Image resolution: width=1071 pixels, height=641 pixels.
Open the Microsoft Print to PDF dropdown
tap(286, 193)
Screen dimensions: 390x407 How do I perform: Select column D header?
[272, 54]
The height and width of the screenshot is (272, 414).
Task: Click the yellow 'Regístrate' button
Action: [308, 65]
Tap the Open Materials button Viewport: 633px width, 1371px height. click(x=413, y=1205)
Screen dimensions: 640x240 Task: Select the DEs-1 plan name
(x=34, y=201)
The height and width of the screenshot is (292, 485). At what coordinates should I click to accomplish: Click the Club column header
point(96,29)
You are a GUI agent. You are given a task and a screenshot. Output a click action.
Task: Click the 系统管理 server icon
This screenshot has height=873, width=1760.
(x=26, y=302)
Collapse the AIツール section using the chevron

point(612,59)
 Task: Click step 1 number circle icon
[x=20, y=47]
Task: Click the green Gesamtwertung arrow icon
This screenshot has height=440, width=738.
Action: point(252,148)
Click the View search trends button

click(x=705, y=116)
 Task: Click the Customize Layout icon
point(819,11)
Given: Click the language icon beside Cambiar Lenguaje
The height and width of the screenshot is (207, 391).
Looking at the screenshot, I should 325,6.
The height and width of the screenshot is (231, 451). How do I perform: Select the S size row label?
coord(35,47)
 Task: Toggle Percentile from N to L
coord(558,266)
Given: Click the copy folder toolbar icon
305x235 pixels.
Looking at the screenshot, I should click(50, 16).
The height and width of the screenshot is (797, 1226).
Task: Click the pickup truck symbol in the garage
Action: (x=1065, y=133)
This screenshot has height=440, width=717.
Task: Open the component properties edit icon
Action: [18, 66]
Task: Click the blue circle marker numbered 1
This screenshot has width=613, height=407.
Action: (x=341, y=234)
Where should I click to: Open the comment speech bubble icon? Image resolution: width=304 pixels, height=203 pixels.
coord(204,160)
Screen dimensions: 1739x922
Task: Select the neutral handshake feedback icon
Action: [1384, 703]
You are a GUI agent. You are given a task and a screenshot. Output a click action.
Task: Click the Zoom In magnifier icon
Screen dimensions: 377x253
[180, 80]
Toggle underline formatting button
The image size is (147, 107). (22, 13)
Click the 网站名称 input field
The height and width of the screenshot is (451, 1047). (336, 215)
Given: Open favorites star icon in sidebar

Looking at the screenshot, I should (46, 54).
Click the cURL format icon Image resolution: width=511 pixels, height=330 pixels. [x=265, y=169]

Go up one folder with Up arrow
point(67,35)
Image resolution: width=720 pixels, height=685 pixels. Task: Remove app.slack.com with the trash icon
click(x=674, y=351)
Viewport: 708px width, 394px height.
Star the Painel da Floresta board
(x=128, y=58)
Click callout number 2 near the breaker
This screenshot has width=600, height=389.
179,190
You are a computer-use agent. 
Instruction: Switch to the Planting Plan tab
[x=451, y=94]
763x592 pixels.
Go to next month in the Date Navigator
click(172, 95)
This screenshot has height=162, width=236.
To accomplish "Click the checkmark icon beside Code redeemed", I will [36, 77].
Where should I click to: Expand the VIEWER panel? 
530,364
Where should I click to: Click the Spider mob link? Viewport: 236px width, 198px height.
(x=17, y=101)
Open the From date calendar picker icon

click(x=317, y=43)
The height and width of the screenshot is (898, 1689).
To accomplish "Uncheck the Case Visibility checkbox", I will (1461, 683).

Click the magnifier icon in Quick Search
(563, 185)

------------

# Stated problem
Could you edit the stretch from the line containing "The height and width of the screenshot is (292, 485)." through the line containing "Action: (x=341, y=234)" by replacing "Percentile" with "Quantile", leaving all else unchanged, and give back only those lines?

# Written reply
The height and width of the screenshot is (292, 485). At what coordinates should I click to accomplish: Click the Club column header
point(96,29)
You are a GUI agent. You are given a task and a screenshot. Output a click action.
Task: Click the 系统管理 server icon
This screenshot has height=873, width=1760.
(x=26, y=302)
Collapse the AIツール section using the chevron

point(612,59)
 Task: Click step 1 number circle icon
[x=20, y=47]
Task: Click the green Gesamtwertung arrow icon
This screenshot has height=440, width=738.
Action: point(252,148)
Click the View search trends button

click(x=705, y=116)
 Task: Click the Customize Layout icon
point(819,11)
Given: Click the language icon beside Cambiar Lenguaje
The height and width of the screenshot is (207, 391).
Looking at the screenshot, I should 325,6.
The height and width of the screenshot is (231, 451). How do I perform: Select the S size row label?
coord(35,47)
 Task: Toggle Quantile from N to L
coord(558,266)
Given: Click the copy folder toolbar icon
305x235 pixels.
Looking at the screenshot, I should click(50, 16).
The height and width of the screenshot is (797, 1226).
Task: Click the pickup truck symbol in the garage
Action: (x=1065, y=133)
This screenshot has height=440, width=717.
Task: Open the component properties edit icon
Action: [18, 66]
Task: Click the blue circle marker numbered 1
This screenshot has width=613, height=407.
Action: (x=341, y=234)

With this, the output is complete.